__Data to process__
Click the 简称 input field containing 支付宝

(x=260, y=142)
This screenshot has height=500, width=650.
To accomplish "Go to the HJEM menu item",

==

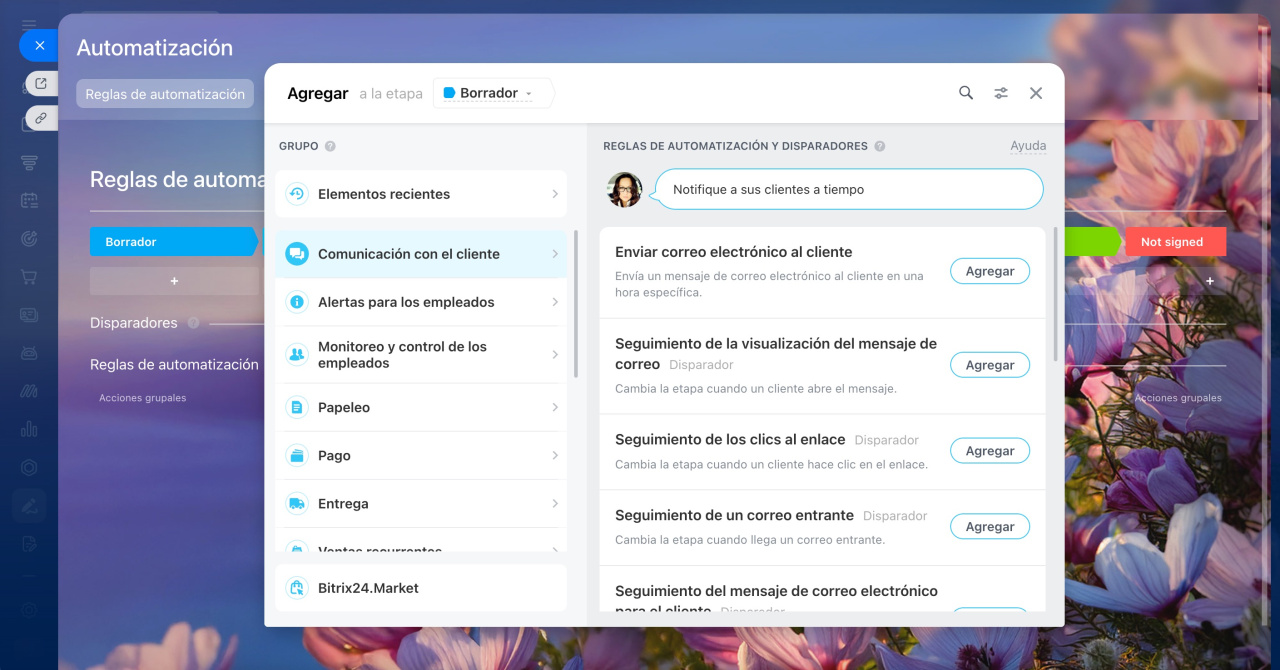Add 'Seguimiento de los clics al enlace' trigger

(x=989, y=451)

__Try it__
In the listing above, find the line containing "This screenshot has height=500, width=650." and the line containing "to the HJEM", then quote both, plus every line between them, exactly as written.

__Task answer__
This screenshot has height=500, width=650.
To accomplish "Go to the HJEM menu item",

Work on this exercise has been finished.